Lorsqu’il parcours un site, un bon naturaliste travaille par itérations : ayant repéré un secteur potentiellement intéressant, il y revient régulièrement et y consacre beaucoup de temps. Par exemple, si il repère en février un habitat a priori favorable aux reptiles, il y revient en avril et en mai, par un temps ensoleillé, pour confirmer ou infirmer son hypothèse. En revanche, si un secteur s’avère pauvre, il y passe moins de temps.
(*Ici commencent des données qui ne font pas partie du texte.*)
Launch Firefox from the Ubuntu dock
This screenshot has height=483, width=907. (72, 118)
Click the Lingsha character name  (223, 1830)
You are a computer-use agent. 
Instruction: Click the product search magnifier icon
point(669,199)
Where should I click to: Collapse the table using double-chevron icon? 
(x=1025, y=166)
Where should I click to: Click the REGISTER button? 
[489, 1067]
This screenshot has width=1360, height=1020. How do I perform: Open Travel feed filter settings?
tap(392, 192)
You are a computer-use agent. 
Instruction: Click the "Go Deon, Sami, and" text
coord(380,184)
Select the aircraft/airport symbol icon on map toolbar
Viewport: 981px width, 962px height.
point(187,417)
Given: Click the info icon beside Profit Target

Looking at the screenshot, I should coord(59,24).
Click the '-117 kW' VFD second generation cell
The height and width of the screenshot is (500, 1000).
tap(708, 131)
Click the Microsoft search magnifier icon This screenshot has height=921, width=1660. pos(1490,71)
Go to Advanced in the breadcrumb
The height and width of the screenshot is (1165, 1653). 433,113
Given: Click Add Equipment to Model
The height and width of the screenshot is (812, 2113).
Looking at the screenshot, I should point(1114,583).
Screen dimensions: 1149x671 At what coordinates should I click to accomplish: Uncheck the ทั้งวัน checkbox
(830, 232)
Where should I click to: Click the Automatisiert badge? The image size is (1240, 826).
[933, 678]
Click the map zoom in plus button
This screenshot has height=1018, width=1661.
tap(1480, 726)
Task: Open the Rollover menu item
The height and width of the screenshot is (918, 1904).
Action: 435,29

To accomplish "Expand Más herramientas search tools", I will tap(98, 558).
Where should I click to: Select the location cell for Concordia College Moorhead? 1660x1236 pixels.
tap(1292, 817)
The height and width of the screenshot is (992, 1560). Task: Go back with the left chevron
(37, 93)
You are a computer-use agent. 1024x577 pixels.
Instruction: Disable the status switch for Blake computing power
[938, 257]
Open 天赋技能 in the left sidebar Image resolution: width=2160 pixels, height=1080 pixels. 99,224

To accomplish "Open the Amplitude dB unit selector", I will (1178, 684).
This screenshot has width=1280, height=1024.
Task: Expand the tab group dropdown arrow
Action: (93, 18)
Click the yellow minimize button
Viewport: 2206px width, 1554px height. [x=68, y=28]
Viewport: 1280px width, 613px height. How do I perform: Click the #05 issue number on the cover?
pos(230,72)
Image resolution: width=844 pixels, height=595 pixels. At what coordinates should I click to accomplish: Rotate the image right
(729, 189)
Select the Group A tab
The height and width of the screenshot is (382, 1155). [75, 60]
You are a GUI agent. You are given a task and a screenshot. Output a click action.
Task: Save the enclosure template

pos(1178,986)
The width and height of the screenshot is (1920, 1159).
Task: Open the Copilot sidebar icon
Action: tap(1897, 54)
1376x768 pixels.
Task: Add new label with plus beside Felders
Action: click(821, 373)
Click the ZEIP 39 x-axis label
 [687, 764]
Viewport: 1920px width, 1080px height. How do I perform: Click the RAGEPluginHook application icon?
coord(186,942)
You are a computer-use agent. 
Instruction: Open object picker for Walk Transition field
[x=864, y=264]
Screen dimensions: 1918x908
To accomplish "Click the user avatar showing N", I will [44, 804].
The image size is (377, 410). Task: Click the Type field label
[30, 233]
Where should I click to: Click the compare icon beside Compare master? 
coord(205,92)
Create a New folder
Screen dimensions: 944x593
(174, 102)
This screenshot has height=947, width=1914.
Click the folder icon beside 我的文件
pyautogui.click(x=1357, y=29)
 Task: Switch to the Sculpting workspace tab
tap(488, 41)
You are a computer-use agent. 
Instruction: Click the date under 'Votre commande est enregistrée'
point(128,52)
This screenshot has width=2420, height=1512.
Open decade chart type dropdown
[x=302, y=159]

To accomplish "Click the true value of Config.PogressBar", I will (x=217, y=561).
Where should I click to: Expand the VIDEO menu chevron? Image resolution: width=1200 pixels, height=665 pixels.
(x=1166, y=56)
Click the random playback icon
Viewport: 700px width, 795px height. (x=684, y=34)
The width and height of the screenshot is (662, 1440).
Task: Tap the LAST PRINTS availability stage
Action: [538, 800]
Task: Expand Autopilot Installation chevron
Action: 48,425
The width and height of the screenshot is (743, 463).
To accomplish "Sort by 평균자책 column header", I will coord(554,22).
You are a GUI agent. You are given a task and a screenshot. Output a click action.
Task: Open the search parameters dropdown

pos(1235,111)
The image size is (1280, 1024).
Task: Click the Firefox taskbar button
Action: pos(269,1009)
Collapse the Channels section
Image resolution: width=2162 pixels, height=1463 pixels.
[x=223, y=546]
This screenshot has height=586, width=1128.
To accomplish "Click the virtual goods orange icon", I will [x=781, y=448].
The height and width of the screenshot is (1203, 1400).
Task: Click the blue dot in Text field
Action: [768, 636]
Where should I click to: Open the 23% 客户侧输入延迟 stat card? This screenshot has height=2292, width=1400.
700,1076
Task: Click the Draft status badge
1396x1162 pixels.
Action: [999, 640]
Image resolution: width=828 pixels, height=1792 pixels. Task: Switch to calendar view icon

Ainsi, au fur et à mesure de ses passages sur le site, ses connaissances s’affinent en même temps que sa méthodologie s’ajuste.

Pour l’installation d’une caméra automatique, le naturaliste choisi un endroit particulièrement favorable en fonction des indices qu’il trouve sur le terrain : traces, coulées, crottes, etc. Cet emplacement ne peut pas être défini sans lien avec la réalité de terrain.

On comprend donc que des protocoles standardisés (type I.P.A) définis en amont des prospections risquent de contraindre le naturaliste à passer du temps sur des secteurs décevants aux dépends de secteurs plus décisifs. De même, le volume des éventuelles prospections nocturnes doit être proportionnel à la présence probable d’espèces à enjeux : chiroptères, Engoulevent d’Europe, Rainette verte, Crapaud calamite, etc.

En conclusion, chaque projet nécessite la mise au point d’une méthodologie spécifique en deux temps :

  • en amont : la définition de la pression d’observation et des périodes de l’année à couvrir en fonction des enjeux potentiels
  • pendant l’étude : l’observateur doit savoir optimiser le temps passé sur le terrain en accentuant son effort de prospection sur les secteurs et les espèces à enjeux, au fur et à mesure de ses découvertes

Conclusion

Les méthodes standardisées sont adaptées pour des suivis sur le long terme ou lorsqu’un échantillonnage est nécessaire. Dans le cas d’un état initial préalable à une étude d’impacts, l’expérience et la capacité d’adaptation de l’observateur sont primordiaux pour collecter un maximum d’informations en un nombre limité de sorties de terrain.